In a campaign opposing President Trump's trade policies, the U.S. Chamber of Commerce released a report Monday showing more than $977 million in Iowa exports are threatened by new tariffs.
The nation's largest business group released a state-by-state analysis, arguing the administration's new tariffs, plus those threatened by trading countries, could spark a global trade war. In the report, the Chamber argues retaliatory tariffs, recently announced by Canada, Mexico and others, will make American-made goods more expensive, resulting in lost sales and jobs.
Trump has implemented billions of dollars in tariffs targeted at China, Canada, Mexico and the European Union. Last week, Canada retaliated on steel and aluminum tariffs, vowing to impose tariffs on $12.6 billion worth of American goods. China is expected to impose a new 25-percent tax on soybeans in July. Mexico is adding retaliatory tariffs to pork imports, according to a report by Reuters.

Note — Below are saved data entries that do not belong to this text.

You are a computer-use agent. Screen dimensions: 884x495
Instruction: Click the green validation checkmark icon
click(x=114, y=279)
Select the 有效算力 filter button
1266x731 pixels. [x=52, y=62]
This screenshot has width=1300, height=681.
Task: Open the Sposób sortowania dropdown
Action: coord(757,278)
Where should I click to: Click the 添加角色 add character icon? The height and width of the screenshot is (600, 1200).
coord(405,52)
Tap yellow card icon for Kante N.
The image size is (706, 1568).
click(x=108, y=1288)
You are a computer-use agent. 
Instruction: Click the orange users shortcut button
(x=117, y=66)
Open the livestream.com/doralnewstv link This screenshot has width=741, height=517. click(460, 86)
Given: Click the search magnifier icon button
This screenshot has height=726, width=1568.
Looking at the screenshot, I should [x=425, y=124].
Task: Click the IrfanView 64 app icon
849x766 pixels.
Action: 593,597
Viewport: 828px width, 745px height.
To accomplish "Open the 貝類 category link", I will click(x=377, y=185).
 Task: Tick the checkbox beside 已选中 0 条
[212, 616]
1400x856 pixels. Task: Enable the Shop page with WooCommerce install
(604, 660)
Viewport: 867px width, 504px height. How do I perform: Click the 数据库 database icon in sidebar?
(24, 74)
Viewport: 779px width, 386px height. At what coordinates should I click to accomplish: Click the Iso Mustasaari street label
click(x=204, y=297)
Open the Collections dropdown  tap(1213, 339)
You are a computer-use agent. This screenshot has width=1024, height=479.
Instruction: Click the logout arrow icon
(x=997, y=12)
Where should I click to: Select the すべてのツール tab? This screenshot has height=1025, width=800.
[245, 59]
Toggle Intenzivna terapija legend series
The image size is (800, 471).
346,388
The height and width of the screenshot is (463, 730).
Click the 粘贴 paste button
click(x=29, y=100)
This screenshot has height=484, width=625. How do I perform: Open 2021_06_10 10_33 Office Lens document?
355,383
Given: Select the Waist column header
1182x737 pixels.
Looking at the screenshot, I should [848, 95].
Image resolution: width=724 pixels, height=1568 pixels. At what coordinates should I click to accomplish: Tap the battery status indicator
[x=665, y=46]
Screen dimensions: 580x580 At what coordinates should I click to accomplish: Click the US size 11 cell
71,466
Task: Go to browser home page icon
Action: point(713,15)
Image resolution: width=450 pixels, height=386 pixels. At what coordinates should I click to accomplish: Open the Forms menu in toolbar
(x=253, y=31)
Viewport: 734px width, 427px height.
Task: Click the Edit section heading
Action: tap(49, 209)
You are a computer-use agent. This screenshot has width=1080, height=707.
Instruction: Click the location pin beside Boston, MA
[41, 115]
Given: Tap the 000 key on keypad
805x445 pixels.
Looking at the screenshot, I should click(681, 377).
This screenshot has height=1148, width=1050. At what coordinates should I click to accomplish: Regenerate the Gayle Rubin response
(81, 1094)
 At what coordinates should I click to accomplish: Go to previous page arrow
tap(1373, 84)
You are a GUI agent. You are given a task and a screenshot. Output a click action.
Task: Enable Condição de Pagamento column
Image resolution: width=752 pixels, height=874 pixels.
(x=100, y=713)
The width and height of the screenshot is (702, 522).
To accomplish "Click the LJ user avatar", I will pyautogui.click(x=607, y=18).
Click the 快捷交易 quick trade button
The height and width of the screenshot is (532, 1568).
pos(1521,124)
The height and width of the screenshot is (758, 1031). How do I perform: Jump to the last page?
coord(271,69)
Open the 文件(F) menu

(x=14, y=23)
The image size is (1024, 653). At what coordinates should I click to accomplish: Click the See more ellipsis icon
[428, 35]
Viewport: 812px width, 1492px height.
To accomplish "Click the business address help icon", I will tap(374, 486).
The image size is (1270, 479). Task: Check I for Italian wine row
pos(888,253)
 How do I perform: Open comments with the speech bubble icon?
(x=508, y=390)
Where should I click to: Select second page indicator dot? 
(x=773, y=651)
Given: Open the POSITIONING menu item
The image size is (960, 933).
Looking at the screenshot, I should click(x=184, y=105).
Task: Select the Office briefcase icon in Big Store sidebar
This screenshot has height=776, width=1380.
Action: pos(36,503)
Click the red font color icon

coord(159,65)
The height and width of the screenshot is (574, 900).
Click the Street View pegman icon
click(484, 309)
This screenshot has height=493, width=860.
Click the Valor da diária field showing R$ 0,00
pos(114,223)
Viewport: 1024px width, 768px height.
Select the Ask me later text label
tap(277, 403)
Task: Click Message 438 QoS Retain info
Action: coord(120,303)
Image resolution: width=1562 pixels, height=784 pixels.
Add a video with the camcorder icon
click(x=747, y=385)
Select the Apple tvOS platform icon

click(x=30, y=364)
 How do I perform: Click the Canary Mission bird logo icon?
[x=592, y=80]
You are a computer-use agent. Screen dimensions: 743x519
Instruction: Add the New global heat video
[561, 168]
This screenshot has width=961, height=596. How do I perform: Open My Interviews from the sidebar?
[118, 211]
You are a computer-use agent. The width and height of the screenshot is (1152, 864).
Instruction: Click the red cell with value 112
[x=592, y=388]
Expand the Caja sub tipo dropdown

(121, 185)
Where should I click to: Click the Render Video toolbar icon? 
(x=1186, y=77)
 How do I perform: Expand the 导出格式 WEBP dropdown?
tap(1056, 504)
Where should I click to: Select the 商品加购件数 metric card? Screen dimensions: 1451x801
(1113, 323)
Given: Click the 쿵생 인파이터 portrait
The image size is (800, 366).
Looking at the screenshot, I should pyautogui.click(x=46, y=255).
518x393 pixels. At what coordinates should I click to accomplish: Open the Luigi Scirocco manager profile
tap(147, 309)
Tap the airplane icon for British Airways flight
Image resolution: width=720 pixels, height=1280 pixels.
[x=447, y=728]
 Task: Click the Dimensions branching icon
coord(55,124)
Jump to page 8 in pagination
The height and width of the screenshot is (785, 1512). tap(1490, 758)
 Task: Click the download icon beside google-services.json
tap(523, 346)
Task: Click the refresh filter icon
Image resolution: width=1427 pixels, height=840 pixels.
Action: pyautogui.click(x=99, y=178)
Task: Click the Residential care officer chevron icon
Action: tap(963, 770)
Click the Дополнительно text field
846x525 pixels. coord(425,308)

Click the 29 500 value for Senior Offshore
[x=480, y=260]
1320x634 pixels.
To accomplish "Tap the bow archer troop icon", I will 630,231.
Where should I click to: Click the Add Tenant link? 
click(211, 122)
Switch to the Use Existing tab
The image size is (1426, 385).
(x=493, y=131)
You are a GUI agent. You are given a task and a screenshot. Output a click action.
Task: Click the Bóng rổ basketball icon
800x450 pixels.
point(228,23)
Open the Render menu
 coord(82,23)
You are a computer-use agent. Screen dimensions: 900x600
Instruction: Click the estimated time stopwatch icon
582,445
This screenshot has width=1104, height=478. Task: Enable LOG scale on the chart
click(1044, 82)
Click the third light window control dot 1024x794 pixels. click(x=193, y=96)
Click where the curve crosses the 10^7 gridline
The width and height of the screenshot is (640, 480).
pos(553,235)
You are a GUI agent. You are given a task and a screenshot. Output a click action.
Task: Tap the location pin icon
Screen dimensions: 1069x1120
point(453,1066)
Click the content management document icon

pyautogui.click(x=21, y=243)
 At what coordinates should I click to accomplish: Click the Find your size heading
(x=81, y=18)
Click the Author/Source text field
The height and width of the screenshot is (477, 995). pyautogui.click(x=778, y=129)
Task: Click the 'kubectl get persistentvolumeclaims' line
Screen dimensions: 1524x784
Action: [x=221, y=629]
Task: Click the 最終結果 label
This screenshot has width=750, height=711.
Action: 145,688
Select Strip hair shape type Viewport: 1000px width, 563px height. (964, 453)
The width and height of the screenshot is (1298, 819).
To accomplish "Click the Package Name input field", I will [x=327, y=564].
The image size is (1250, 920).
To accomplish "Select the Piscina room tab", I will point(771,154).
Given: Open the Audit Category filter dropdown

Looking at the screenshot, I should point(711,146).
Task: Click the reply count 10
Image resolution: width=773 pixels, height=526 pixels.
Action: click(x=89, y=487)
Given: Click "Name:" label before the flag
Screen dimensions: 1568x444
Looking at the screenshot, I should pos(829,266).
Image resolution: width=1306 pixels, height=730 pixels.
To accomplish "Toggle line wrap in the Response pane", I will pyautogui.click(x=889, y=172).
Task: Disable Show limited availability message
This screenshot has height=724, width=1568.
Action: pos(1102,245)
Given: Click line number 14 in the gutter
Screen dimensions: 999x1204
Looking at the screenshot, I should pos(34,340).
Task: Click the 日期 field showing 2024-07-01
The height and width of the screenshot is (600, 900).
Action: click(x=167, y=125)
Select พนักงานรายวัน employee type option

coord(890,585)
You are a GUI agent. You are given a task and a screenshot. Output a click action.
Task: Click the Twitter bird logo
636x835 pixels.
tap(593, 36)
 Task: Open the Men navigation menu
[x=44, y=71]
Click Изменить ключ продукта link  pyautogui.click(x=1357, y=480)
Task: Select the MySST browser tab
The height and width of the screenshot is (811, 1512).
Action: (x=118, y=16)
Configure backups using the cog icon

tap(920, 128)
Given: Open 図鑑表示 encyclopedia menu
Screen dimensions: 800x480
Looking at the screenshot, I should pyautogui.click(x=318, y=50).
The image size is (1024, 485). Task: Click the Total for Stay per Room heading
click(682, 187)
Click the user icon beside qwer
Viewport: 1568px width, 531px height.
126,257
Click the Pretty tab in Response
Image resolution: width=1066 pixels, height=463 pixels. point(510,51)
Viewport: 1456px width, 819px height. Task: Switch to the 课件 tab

"Over the course of the week, we will see a lot of action on either the imposition of tariffs or the delay of that," Agriculture Economist Chad Hart, with Iowa State University, said. "We've already seen Canada move over the weekend and put in their tariffs. The EU could move later this week. And we could see moves by Mexico, by ourselves and by China. So you're seeing a lot of trade barriers being erected this week and the damage being done will depend on the product."
In Iowa, the Chamber report shows 456,300 jobs are supported by trade. The state will be the hardest hit by nearly $660 million in exports to Canada threatened by new tariffs, including herbicides, steel and aluminum.
More than $104 million worth of exports to China are threatened, including more than $30 million in soybeans. And the report shows more than $125 million in pork exports to Mexico are now at risk.
Hart said the country is keeping a close eye on Iowa, with its especially large agriculture economy. And so far, he said the state is seeing two impacts: a potential loss in value and an immediate loss of incomes.
"So an example is soybeans versus pork,” he said. “With soybeans, we've seen a loss in the potential value but haven't seen damage to incomes yet because not a lot of soybeans are being sold this time of year. With pork, we see a drop in actual income because the sales period is throughout the entire year."
While the Trump administration argues the tariffs are necessary to offset trade imbalances, several other groups have been fighting against the trade policies, fearing significant damage to the economy.
"Whether you're on the strong side or the weak side of the trade war, it tends to hurt both sides due to a loss of jobs in certain sectors and a slowdown in the economy," Hart said. "Iowa is probably bearing more of a burden from the trade dispute because ag has gotten wrapped into this so quickly."
If the trade dispute continues into the fall, Hart predicts a decline in farm income and jobs, as well as a drop in processing jobs related to agriculture. He said bigger manufacturers, such as Deere & Co., will likely feel the impacts of a slower agriculture economy.
"When it comes to ag, Iowa produces a tremendous amount of surplus compared to what we use in the state," Hart said. "We're built for an exports market. When those exports are shrinking, that tends to mean our economy is shrinking."